The S. cerevisiae (a) and D. bruxellensis (b, c) promoters of the respiration- and rapid growth-associated genes were analysed for the presence of the AATTTT cis-elements positioned at the conserved sites. For D. bruxellensis two different rapid growth-associated gene sets are shown: set 1 (containing 15 available promoters and including rRNA-processing-associated genes, black line, see b) and set 2 (including 21 available promoters and including CRP-associated genes, blue line, see c). For S. cerevisiae only set 1 is shown (and it includes only the available D. bruxellensis orthologues, black line), the set 2 data can be found elsewhere. Sets 1 and 2 contain genes as defined by ref. . The 500 bp of sequence upstream was checked for the presence of the regulatory element; the percentage of the gene promoters containing the AATTTT motif (and its reverse complement) within the blocks of 50 bp was plotted against the distance from the start codon (see also ref. 5). The AATTTT motif was overrepresented in the promoters of the rapid growth-associated genes in the regions 101–150 bp upstream from the ATG codon in S. cerevisiae (a) and 101–250 bp upstream from the ATG codon in D. bruxellensis (b, c). The AATTTT motif did not exhibit any positional conservation in the respiration-associated genes (red line), and it was either missing or was spread equally along the promoter sequence. The differences in the distribution pattern of the motif in rRNA/CRP versus MRP genes in D. bruxellensis were statistically significant according to the repeated-measures analysis of variance.

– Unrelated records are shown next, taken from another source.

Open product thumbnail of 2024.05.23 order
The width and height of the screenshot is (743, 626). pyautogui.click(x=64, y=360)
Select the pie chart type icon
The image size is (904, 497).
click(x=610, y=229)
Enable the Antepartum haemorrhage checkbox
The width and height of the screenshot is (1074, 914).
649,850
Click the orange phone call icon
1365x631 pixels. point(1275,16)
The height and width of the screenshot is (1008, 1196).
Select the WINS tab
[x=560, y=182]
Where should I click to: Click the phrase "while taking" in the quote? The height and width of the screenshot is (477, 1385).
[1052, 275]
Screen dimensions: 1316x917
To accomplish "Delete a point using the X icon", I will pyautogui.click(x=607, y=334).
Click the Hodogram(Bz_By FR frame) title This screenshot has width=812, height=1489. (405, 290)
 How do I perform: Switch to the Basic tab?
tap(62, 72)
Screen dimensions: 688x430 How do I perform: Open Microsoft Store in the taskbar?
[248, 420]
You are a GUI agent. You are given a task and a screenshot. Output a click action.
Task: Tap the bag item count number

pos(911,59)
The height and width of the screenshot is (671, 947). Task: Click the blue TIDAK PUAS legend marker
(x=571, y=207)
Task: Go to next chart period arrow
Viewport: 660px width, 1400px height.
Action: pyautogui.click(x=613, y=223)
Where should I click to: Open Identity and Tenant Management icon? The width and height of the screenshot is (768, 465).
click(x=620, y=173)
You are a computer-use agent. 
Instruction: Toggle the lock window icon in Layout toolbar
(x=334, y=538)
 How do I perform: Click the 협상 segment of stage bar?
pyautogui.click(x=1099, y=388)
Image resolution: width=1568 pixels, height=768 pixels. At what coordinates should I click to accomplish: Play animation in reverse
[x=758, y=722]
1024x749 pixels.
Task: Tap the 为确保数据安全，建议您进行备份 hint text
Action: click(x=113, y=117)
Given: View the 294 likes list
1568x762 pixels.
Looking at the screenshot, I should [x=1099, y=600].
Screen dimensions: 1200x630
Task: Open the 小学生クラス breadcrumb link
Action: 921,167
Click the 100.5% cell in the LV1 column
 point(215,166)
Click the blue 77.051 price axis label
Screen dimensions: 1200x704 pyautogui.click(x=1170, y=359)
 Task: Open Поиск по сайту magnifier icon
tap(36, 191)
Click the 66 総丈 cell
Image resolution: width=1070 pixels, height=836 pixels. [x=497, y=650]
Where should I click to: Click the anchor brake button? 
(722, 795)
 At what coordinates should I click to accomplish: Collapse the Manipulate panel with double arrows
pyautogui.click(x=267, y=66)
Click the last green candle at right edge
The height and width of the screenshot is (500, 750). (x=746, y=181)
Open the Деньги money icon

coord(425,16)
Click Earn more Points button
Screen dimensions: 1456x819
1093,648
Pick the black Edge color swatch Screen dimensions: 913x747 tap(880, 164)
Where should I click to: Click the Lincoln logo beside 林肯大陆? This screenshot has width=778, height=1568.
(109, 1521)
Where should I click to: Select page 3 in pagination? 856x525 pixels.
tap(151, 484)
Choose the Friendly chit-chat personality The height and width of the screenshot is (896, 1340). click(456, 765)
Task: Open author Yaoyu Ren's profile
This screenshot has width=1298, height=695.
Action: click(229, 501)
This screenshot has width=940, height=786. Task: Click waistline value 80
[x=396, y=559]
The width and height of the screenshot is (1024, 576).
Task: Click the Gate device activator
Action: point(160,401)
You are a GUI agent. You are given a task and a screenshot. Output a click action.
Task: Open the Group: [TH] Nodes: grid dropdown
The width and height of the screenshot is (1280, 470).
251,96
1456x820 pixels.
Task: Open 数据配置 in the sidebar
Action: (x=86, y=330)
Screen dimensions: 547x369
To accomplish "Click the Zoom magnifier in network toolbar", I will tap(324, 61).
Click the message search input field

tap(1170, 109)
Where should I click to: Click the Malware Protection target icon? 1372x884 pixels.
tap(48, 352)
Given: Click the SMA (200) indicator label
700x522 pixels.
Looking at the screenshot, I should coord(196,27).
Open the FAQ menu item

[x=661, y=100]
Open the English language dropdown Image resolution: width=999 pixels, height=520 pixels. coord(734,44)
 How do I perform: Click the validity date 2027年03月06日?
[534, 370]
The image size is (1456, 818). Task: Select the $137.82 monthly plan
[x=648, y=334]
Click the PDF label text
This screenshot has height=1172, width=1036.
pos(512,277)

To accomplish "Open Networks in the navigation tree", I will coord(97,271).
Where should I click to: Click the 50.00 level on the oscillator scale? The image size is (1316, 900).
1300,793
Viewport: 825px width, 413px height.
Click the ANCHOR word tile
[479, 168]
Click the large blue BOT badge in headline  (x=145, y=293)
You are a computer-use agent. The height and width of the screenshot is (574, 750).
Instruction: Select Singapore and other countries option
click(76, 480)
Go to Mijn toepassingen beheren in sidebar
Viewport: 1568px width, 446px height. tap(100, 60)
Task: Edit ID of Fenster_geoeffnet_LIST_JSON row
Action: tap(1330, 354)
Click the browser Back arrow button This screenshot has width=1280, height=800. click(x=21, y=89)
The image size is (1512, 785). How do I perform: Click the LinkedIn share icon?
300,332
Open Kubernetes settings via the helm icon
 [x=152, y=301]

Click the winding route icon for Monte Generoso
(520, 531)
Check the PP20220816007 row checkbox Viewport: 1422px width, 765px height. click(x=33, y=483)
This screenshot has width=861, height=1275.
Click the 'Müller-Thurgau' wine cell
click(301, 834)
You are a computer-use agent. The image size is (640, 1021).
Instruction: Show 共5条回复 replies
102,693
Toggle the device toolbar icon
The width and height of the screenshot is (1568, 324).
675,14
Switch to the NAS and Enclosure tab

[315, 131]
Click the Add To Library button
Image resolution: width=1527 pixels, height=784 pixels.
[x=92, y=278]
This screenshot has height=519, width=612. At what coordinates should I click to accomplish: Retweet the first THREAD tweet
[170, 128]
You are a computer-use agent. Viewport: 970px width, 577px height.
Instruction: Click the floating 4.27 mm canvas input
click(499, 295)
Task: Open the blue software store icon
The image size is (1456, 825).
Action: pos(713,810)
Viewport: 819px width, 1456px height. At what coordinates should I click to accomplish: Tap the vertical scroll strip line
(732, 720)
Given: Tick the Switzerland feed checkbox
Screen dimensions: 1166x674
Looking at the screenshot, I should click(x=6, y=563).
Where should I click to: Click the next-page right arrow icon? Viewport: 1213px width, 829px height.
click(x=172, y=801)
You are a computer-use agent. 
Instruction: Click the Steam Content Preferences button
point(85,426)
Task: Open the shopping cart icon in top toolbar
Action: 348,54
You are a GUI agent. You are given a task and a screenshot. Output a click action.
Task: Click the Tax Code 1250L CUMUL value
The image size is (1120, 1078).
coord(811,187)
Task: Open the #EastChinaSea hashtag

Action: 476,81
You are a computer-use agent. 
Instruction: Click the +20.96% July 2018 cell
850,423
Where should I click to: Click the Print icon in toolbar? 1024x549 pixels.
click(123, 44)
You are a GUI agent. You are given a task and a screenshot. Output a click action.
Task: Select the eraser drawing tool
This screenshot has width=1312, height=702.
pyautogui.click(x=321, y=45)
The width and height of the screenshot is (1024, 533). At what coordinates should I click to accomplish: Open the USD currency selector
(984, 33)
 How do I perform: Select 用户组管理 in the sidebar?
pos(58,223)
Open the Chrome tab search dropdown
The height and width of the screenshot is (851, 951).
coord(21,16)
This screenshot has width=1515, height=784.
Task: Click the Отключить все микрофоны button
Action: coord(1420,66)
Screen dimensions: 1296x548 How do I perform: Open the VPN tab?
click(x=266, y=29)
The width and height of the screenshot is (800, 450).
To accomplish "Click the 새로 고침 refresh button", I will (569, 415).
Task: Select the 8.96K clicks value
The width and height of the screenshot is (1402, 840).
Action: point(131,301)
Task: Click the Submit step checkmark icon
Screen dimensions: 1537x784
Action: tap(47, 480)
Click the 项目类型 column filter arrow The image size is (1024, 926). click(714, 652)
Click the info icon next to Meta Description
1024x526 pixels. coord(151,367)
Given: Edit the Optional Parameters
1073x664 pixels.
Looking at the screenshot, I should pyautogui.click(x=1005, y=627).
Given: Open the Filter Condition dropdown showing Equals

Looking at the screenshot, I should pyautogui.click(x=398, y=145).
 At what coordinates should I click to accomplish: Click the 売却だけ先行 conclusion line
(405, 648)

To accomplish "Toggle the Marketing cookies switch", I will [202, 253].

Figure 4. Respiration-associated genes are less expressed in the presence of glucose.

Ratio of the expression levels of the rapid growth-associated genes (CRP, blue) and respiration-associated genes (MRP, red) in different yeasts species: (a) S. cerevisiae, (b) S. bayanus, (c) K. lactis, (d) D. bruxellensis Y872 (CBS1943) and (e) D. bruxellensis Y883 (CBS3025). Each yeast species was grown in a defined minimal medium with a fermentable carbon source (glucose) and a defined minimal medium with a non-fermentable carbon source (ethanol). The results were expressed as a ratio of expression levels in the glucose and ethanol experiments. The α-tubulin encoding gene (YML085C), which has the same expression level in both media (according to the microarray studies; for example, ref. 5), was used to normalize the data. The upper graphs for each species show the ratio of expression levels of a set of CRP and a set of MRP genes from a single representative experiment (each gene measurement was done in duplicates). The take-off and the amplification values, obtained from the relative quantification performed using the RotorGene 2000 software, were used to quantify the expression ratios with help of REST 2009 V2.0.13 with RG mode. These results are presented as Whisker box plot. The lower graphs show the average of the expression ratios calculated for all CRP and MRP genes in each strain and are based on four (b–d) or two (a, e) replicates. The error bars represent the standard deviation. Note that all the orthologous gene names follow the S. cerevisiae naming system and the genes are lined along the x axis. The following genes were used: a S. cerevisiae genes: A1-YLR029C; A2-YLR264W; A3-YBR031W; A4-YCR012W; A5-YKL156W; A6-YBR282W; A7-YMR225C; A8-YMR193W; A9-YMR188C. b S. bayanus genes: B1-YOR063W; B2-YPL131W; B3-YNL178W; B4-YBR031W; B5-YDR116C; B6-YGR165W; B7-YKL167C; B8-YOR158W; B9-YGR220C; B10-YBR122C. c K. lactis genes: D1-YBR189W; D2-YPL143W; D3-YHR141C; D4-YHR021C; D5-YLR367W; D6-YGL129C; D7-YEL050C; D8-YKL138C; D9-YHR147C; D10-YDR237W; D11-YMR158W; D12-YNR037C; D13-YNL185C; D14-YGR165W; D15-YDR175C; D16-YDR322W. d D. bruxellensis Y879 genes: C1-YDL081C; C2-YPL143W; C3-YPL131W; C4-YDR405W; C5-YHR075C; C6-YGR165W; C7-YGR220C; C8-YNL005C. e D. bruxellensis Y883 genes: G1-YPL143W; G2-YDL081C; G3-YPL131W; G4-YDR025W; G5-YGL103W; G6-YDR405W; G7-YGR165W; G8-YGR220C; G9-YNL005C; G10-YGR215W; G11-YEL050C; G12-YML009C; G13-YHR075C.